The at-times high-wire act from Bennett continued, as the popular backup QB put the Bulldogs in the most danger with an interception leading 3-0 that ended a drive near the Florida goal line.

“Stetson did not play his best game, he did play well enough to win,” Smart said. “He did do the things he had to do with his feet. Two really big plays in the game, I thought he made with his feet. He made some good throws too.”

Nolan Smith, for one, defended Bennett when asked about helping out the offense.

“I want to say something about my quarterback,” Smith said. “Stetson Bennett, the mailman, y’all call him a weak point. I read all the stuff, media, I know I’m not supposed to, but one thing about Stetson, he just works. He don’t listen to nobody, he just works, he’s a blue-collar guy. When you talk about trusting a guy, I trust him. Because he goes out there and works and puts his best foot forward every day, even though it may not look pretty to y’all, but he’s getting the job done.”

Smart said the decision to start Bennett came down to continuity and how he has a longer stretch of practice time than Daniels.

Bennett was 10-of-19 passing for 161 yards with a TD and 2 interceptions. It was Bennett’s lowest completion percentage this season in games where he threw at least 4 passes.

It continues to be an unusual conundrum for such a championship-level and historic defense to make statements like that about what is largely the consensus No. 1 team in the land. It is a point raised by outsiders like CBS Sports analyst Gary Danielson.

“They feel like they have a championship defense and they don’t want the offense to be the reason they don’t win,” Danielson said on the air during the broadcast from Jacksonville. “With the rest of their schedule, they’ll be big favorites. I still circle that Tennessee game though, because they can score. Let’s see if they can score against these guys, though.”

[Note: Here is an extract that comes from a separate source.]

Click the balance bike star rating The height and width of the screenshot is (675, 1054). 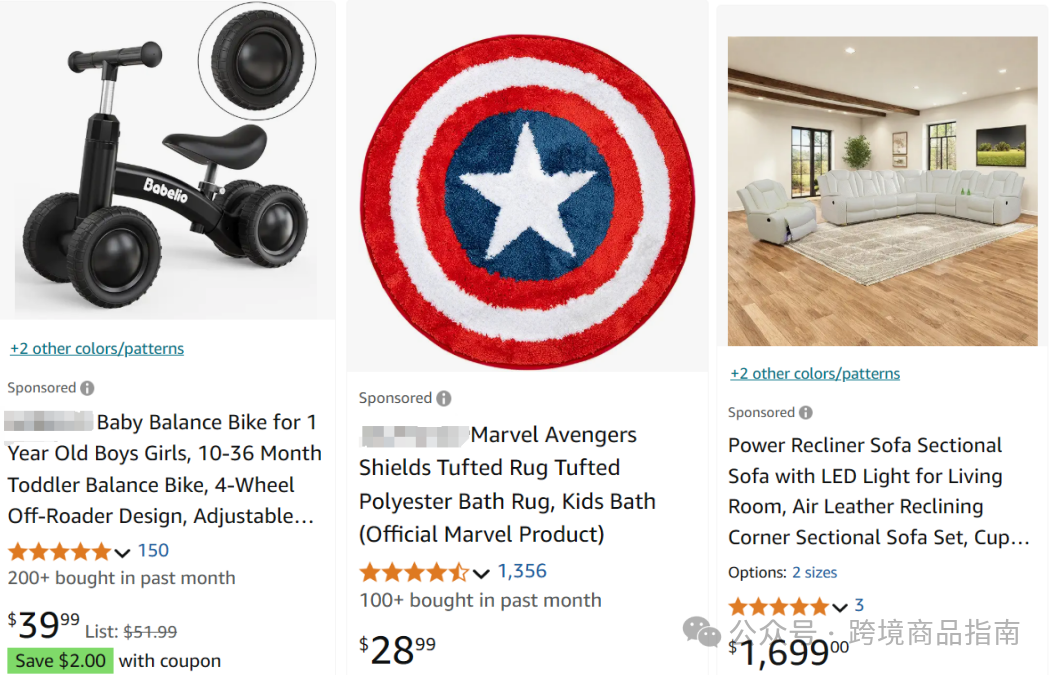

While the outside world views the QB decisions as unusual for a No. 1 team at this point in the season, the players like Bennett only see it as part of the chemistry of the team.

“This whole situation, this quarterback situation, if you want to look at this team in a nutshell, I mean we’re 2 guys that love this team,” Bennett said. “We have complete faith in both of us to go out there and play. And whoever’s playing, I mean on the sideline today JT’s giving me the coverages post-snap. And when he’s playing, we help out. Everything on this team is about the team, and not the individual. I don’t know, it’s pretty cool.”